═════ Information ═════
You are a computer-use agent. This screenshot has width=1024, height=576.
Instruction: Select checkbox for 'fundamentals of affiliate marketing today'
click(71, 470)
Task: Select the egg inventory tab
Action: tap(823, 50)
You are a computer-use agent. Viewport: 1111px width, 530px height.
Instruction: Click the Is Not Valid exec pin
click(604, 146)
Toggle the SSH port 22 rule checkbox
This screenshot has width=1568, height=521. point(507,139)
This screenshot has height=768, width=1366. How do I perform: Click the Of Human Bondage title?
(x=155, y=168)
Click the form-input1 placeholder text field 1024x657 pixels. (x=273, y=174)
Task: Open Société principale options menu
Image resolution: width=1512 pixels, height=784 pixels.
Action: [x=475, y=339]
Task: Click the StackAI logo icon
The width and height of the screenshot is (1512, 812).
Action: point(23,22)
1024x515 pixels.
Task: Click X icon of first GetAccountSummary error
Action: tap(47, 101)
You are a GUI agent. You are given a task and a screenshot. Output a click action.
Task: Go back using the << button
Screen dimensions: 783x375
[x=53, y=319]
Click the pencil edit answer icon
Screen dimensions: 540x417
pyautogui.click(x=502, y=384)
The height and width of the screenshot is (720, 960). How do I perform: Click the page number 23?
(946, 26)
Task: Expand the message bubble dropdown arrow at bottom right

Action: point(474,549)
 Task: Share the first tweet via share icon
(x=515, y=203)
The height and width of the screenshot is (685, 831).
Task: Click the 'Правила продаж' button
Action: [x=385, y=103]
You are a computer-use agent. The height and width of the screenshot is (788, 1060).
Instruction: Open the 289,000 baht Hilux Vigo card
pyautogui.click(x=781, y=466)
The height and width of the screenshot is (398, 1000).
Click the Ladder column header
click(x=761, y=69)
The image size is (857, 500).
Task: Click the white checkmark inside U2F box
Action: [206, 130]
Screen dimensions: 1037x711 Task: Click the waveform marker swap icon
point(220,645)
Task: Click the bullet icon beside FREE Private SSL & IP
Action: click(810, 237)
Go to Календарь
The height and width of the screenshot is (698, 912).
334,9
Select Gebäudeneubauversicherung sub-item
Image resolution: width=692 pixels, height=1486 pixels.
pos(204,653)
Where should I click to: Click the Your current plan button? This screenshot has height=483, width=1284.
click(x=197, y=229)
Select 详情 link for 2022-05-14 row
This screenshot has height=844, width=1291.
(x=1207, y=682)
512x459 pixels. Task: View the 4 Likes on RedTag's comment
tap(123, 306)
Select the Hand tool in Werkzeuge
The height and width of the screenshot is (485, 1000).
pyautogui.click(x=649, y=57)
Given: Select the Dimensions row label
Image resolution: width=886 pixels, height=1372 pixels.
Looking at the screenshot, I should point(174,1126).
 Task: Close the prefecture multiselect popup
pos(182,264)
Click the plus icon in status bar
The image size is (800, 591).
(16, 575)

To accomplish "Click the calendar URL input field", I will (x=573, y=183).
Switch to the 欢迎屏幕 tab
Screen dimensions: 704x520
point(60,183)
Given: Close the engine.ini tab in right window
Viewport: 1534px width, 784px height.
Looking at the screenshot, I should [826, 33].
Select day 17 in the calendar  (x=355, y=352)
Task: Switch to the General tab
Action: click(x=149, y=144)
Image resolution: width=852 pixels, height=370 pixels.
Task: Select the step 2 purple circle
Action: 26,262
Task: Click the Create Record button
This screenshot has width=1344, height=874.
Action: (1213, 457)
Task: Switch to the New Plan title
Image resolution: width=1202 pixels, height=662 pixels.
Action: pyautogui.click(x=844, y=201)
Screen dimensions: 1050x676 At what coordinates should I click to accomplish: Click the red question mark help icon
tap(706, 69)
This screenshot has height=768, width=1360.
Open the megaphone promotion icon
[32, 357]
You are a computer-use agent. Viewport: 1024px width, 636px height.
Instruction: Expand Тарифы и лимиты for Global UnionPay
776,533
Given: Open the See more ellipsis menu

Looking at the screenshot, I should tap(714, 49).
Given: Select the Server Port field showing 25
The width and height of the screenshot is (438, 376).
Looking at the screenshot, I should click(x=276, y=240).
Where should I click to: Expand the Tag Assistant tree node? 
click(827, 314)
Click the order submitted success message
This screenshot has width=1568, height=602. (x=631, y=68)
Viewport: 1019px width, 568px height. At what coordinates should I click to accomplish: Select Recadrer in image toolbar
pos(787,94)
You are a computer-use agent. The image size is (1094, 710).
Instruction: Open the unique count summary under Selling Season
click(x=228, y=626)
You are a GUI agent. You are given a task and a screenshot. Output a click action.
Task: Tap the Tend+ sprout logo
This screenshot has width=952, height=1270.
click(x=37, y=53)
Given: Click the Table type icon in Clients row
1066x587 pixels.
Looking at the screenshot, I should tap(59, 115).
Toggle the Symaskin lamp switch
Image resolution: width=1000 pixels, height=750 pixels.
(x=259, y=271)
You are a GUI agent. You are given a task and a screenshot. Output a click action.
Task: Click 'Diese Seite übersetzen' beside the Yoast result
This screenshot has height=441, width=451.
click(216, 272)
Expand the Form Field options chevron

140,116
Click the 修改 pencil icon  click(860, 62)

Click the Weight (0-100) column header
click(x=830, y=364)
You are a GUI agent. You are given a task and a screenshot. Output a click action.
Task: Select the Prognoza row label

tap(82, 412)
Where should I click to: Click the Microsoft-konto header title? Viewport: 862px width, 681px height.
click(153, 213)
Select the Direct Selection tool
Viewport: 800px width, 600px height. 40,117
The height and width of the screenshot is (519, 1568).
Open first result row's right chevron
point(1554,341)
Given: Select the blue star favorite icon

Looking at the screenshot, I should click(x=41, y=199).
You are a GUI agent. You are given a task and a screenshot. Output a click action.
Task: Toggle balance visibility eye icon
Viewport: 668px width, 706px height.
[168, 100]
═════
Work required: Say how many lines of the material above contain the string "computer". Write nothing but the number.

Answer to the exercise: 5